Why extract SIFT features on patches instead of the whole image?

Some people extract SIFT features from patches of an image, such as "128-dimensional SIFT descriptors were computed over 16×16 pixel patches, sampled densely over a grid with a regular spacing of 8 pixels in both the horizontal and vertical directions".

Why don't they extract SIFT from original images directly? What's the advantage of extracting SIFT from patches of original images like this?

Thanks!

Solution

First I want to say that a SIFT feature IS a 128-dimensional descriptor. The 128 dimensions are calculated using a 16x16 neighborhood containing the actually point of interest (the extrema obtained from the DoG). That is pretty concrete (more information and links to Lowes papers)

The objective part is why they would sample over a grid with a regular 8x8 spacing? The only reasons I can think of are really to reduce computation time

Create a known number of descriptors. IF the image is MxN then Number of descriptors = (M/8) x (N/8) Running SIFT on a whole image may produce many descriptors clustered together. And can potentially be unbounded. Since each descriptor is expensive to compute, reducing the number would reduce the computation time. Even a small 100x100 image could have hundreds of descriptors.
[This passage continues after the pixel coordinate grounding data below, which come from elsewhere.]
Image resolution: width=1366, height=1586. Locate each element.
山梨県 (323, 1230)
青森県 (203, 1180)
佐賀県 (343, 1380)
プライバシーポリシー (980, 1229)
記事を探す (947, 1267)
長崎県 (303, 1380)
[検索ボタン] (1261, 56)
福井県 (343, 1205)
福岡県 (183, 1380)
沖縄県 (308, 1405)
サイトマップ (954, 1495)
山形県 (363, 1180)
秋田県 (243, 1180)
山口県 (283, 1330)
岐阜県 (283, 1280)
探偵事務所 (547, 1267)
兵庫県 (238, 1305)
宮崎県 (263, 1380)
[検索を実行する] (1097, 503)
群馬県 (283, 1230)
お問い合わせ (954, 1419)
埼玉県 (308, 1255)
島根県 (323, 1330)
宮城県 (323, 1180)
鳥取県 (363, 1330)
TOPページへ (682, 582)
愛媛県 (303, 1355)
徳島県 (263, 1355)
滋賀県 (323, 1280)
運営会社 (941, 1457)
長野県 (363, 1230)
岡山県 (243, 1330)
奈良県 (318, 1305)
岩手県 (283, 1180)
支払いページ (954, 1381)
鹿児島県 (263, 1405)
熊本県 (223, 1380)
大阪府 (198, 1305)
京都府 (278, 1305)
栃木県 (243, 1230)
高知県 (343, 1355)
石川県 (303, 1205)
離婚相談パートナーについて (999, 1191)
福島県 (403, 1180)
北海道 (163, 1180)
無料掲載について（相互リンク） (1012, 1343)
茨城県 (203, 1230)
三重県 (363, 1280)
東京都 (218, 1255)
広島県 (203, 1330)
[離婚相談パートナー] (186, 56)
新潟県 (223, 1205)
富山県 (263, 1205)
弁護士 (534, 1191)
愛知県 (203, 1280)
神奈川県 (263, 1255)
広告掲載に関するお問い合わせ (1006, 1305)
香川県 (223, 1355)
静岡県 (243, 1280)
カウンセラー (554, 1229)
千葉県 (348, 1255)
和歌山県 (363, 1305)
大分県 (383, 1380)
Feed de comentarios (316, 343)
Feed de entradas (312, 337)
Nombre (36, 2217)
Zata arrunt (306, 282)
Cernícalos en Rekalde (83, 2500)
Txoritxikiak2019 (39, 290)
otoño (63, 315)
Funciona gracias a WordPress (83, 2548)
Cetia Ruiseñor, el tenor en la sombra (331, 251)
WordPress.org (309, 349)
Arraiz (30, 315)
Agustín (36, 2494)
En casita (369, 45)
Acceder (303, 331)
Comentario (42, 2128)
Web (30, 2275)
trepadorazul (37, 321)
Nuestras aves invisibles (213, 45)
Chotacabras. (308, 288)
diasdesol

This method would reduce that to ~144
Finding keypoints is actually a intensive task on its own. It involves checking every single voxel of the DoG pyramid and checking for extrema (a max or min) centered in the voxel (for each octave and every 3 scales of the DoG). If you can skip this step and just assume everyan 8x8 grid spacing you would eliminate the costly operation of going through the entire DoG and all octaves and scales.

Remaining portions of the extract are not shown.